▶ Work order
Output exactly the first line of the listing and each line after it, through the line that contains "Given: Click foot length 24.5 cell"; add nothing else.

▶ Information shown
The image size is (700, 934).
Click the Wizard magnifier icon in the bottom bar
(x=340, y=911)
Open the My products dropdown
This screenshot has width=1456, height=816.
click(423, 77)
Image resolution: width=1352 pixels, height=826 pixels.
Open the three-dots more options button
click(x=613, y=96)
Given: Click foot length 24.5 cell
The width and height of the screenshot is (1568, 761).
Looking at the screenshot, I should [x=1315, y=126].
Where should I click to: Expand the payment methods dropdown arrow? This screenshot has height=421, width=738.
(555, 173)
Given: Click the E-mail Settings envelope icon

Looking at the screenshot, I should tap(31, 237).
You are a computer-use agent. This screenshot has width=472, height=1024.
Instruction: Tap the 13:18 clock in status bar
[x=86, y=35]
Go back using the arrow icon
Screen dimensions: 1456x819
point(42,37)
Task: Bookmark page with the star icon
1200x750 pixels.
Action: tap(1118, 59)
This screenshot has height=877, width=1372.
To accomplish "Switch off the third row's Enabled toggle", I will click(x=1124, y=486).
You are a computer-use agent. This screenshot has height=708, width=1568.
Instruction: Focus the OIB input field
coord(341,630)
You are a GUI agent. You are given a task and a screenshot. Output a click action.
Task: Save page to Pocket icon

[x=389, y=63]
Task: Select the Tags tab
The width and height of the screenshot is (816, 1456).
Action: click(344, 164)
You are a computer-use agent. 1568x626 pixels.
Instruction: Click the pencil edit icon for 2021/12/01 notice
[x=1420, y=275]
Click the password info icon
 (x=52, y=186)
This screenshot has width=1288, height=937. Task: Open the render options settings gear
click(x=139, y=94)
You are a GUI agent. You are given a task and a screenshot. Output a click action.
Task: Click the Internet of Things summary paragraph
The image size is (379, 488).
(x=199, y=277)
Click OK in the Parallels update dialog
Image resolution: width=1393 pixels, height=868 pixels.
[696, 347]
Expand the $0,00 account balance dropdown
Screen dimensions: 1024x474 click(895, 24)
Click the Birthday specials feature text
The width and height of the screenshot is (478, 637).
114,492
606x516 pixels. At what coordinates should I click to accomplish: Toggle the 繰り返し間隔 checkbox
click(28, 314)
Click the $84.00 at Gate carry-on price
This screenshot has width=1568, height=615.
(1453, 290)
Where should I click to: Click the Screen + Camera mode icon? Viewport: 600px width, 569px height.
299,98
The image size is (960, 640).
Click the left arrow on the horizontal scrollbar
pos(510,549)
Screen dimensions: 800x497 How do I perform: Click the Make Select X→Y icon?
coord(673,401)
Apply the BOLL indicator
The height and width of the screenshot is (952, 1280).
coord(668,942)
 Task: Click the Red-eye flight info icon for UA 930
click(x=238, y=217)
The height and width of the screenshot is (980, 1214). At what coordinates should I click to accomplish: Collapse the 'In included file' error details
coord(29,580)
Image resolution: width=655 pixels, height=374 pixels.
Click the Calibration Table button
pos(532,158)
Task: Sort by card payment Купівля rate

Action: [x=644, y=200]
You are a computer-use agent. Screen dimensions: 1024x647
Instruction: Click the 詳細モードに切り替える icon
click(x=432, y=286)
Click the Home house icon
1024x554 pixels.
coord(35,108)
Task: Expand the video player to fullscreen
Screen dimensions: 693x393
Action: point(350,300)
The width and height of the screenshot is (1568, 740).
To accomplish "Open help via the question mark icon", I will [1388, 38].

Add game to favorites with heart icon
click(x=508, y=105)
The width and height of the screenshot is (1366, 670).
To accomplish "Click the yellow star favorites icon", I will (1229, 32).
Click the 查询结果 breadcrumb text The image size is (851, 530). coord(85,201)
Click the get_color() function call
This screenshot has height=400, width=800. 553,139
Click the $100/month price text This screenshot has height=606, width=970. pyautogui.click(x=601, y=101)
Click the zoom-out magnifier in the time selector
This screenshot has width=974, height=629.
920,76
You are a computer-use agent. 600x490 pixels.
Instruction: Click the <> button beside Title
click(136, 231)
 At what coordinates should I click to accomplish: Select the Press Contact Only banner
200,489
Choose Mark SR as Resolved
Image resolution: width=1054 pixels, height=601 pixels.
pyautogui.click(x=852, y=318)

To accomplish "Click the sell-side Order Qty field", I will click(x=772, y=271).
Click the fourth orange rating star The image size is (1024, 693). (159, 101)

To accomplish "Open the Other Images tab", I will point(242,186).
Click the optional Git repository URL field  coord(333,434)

▶ Your solution
The image size is (700, 934).
Click the Wizard magnifier icon in the bottom bar
(x=340, y=911)
Open the My products dropdown
This screenshot has width=1456, height=816.
click(423, 77)
Image resolution: width=1352 pixels, height=826 pixels.
Open the three-dots more options button
click(x=613, y=96)
Given: Click foot length 24.5 cell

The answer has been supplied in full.